• [WORK REQUIRED] Rewrite the rows below as a two-column CSV with the header instruction,action, one line per row. Begin at the line that contains "Given: Open incoming" and stop after the line that contains "I will 14,100.". Put each row's text and its answer in one quoted field apiece, with line breaks turned into spaces.

• [DATA PROVIDED]
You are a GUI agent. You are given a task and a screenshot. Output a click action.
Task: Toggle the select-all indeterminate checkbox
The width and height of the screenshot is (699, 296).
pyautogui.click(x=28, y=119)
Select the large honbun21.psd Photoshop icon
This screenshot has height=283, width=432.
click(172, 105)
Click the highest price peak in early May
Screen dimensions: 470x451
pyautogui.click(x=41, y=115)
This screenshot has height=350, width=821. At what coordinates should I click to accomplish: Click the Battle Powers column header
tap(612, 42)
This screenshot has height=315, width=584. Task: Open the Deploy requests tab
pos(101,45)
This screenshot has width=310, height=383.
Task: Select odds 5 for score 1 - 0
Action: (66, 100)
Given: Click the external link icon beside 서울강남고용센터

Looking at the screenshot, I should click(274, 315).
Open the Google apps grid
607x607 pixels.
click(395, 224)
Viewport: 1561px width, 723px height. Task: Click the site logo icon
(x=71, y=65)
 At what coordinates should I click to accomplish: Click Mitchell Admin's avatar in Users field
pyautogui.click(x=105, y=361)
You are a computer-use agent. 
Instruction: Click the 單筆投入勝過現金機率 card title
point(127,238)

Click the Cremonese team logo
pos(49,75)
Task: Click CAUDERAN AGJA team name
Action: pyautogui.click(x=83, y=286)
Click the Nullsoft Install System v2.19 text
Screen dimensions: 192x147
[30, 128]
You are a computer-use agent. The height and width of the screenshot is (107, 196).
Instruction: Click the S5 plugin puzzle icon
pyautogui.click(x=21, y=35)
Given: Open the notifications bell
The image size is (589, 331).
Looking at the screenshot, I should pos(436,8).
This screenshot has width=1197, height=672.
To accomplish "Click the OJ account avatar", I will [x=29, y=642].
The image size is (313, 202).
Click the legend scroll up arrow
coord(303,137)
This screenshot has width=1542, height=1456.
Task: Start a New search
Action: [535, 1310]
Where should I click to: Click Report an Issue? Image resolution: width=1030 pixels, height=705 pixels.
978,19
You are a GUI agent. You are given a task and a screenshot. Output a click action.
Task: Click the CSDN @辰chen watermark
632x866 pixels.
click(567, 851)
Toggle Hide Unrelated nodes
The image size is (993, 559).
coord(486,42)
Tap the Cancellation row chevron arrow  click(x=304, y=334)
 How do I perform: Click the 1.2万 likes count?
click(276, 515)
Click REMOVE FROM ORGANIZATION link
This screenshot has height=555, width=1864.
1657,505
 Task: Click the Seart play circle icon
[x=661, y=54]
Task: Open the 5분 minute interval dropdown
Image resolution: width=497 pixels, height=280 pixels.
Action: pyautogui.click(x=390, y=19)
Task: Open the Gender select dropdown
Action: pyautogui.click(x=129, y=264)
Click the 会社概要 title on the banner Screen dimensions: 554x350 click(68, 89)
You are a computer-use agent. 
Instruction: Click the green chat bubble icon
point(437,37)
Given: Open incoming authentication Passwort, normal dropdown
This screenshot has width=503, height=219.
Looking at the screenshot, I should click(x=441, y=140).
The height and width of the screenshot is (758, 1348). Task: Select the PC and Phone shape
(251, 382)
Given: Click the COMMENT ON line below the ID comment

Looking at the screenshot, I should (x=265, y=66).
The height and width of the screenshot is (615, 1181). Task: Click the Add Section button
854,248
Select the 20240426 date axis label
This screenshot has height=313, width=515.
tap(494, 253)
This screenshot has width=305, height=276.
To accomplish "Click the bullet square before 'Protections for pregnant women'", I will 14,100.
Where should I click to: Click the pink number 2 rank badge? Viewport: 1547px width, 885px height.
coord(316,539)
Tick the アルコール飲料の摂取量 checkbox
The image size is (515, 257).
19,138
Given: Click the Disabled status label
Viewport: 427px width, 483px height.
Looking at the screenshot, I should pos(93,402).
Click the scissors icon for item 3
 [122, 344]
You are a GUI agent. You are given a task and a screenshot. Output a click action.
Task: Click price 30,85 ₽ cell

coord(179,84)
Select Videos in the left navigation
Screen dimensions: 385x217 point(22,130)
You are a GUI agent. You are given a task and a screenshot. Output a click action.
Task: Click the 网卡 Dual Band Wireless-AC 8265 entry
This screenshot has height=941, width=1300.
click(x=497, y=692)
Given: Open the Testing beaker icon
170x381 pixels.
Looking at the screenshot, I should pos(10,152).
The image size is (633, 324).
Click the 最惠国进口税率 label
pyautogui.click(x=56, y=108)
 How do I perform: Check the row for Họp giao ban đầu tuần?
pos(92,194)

• [THE SOLUTION]
instruction,action
"Given: Open incoming authentication Passwort, normal dropdown This screenshot has width=503, height=219.","Looking at the screenshot, I should click(x=441, y=140)."
"The height and width of the screenshot is (758, 1348). Task: Select the PC and Phone shape","(251, 382)"
"Given: Click the COMMENT ON line below the ID comment","Looking at the screenshot, I should (x=265, y=66)."
"The height and width of the screenshot is (615, 1181). Task: Click the Add Section button","854,248"
"Select the 20240426 date axis label This screenshot has height=313, width=515.","tap(494, 253)"
"This screenshot has width=305, height=276. To accomplish ""Click the bullet square before 'Protections for pregnant women'"",","I will 14,100."